> [Source document]:
■ ■ ■ ■

Sacramento: Beyond the city’s first Michelin star
California’s capital city finally has its first Michelin-starred restaurant, but don’t imagine that the local culinary scene runs no deeper, said Benjy Egel and Kate Washington in The Sacramento Bee. When France’s venerable Michelin Guide surveyed Sacramento restaurants this year for the first time, only the Kitchen and its $135 five-course dinners garnered even one star—on a scale in which the world’s very best restaurants are awarded three. But a handful of other places were unfairly snubbed, because they’re “better than good.” Below: three that fully merit greater recognition in future editions of the guide.

■ ■ ■ ■

> [Supplied information]:
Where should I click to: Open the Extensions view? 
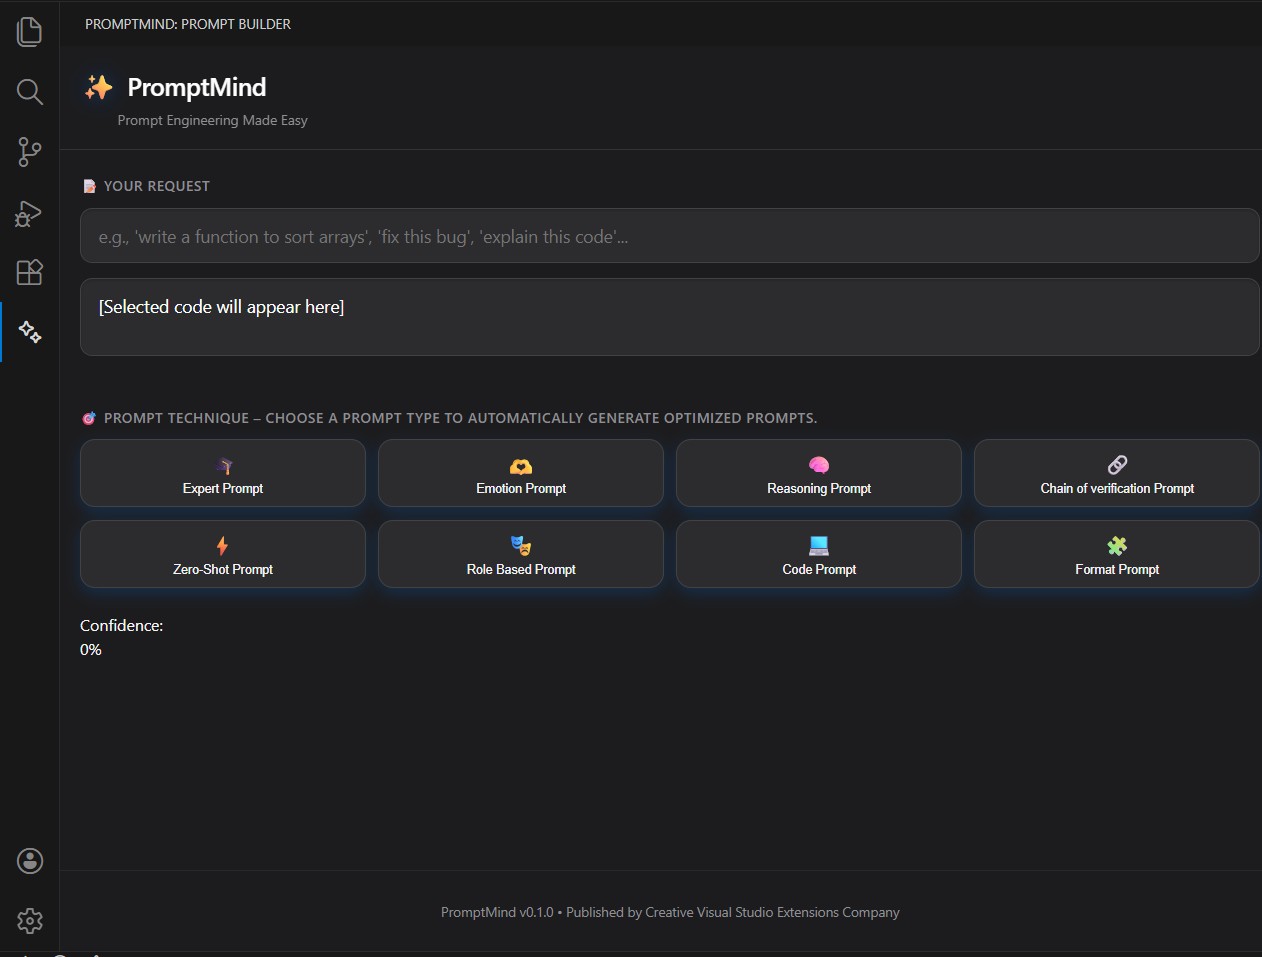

■ ■ ■ ■

> [What is being asked]:
Set down the article on Sacramento's first Michelin star in full, word for word.

> [Task result]:
Sacramento: Beyond the city’s first Michelin star
California’s capital city finally has its first Michelin-starred restaurant, but don’t imagine that the local culinary scene runs no deeper, said Benjy Egel and Kate Washington in The Sacramento Bee. When France’s venerable Michelin Guide surveyed Sacramento restaurants this year for the first time, only the Kitchen and its $135 five-course dinners garnered even one star—on a scale in which the world’s very best restaurants are awarded three. But a handful of other places were unfairly snubbed, because they’re “better than good.” Below: three that fully merit greater recognition in future editions of the guide.